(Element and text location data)
-=-=-

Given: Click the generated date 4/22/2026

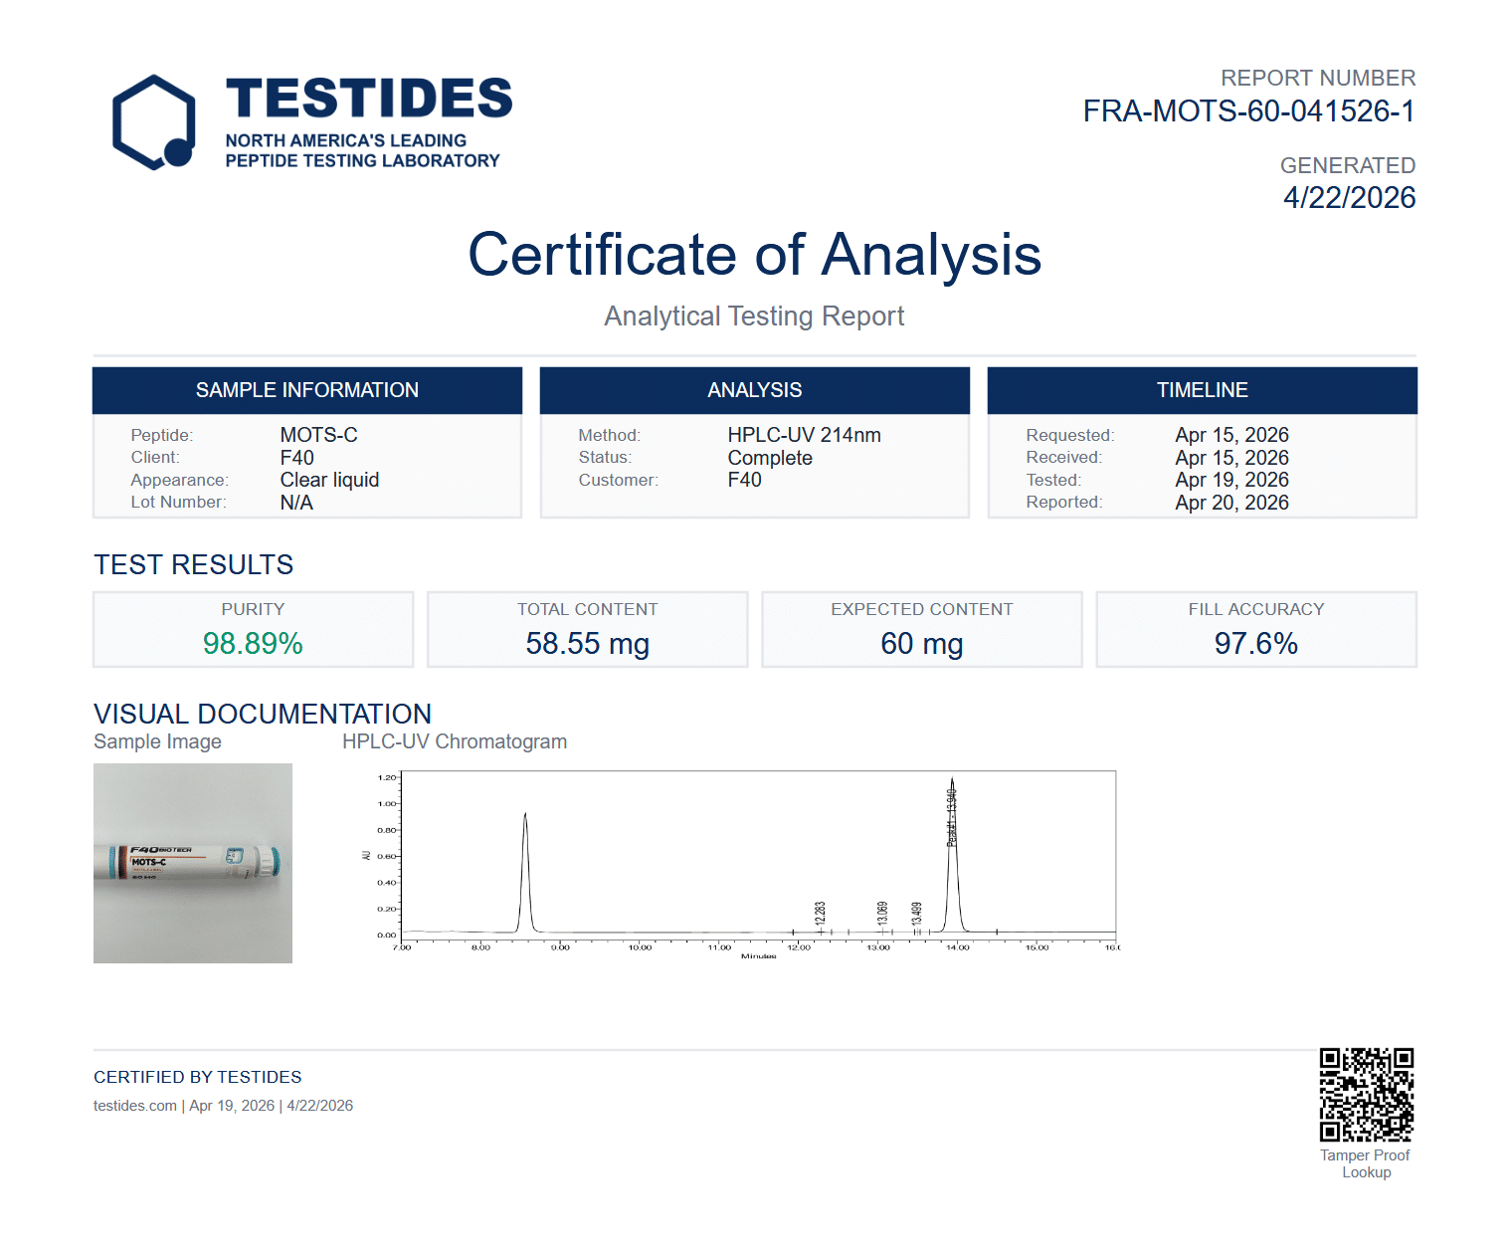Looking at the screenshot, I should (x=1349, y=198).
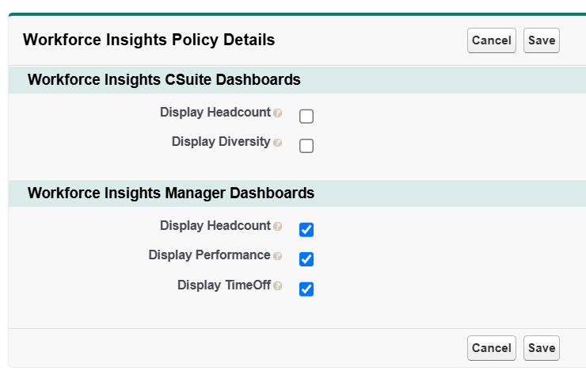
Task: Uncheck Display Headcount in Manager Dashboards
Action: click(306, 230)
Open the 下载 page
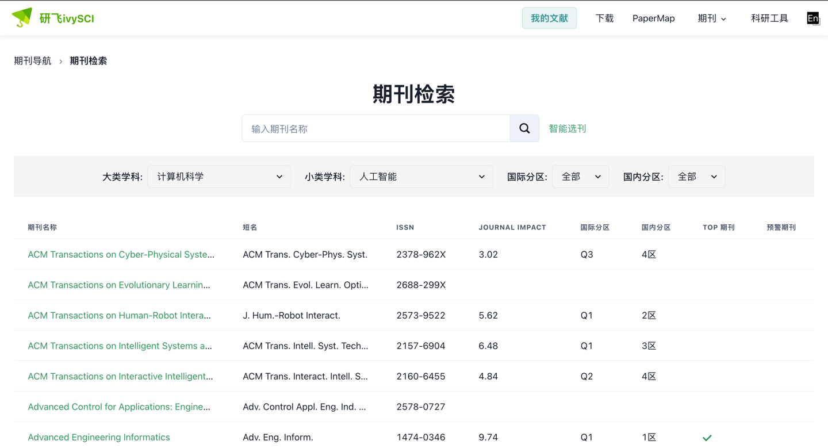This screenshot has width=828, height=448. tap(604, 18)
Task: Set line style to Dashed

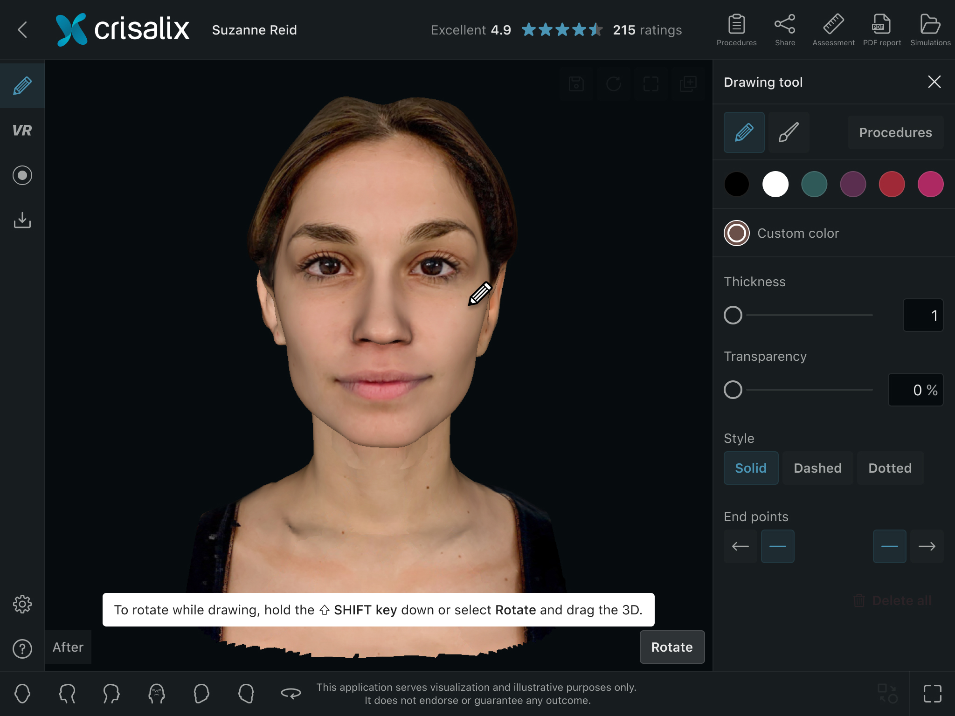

-=-=-

## [Given problem]
Rename "Dashed" to "Dotted" throughout the listing above and reproduce all of it with nothing else altered. Leave the pictures out of your answer.

## [The answer]
Given: Click the generated date 4/22/2026

Looking at the screenshot, I should (x=1349, y=198).
Task: Uncheck Display Headcount in Manager Dashboards
Action: click(306, 230)
Open the 下载 page
This screenshot has width=828, height=448. tap(604, 18)
Task: Set line style to Dotted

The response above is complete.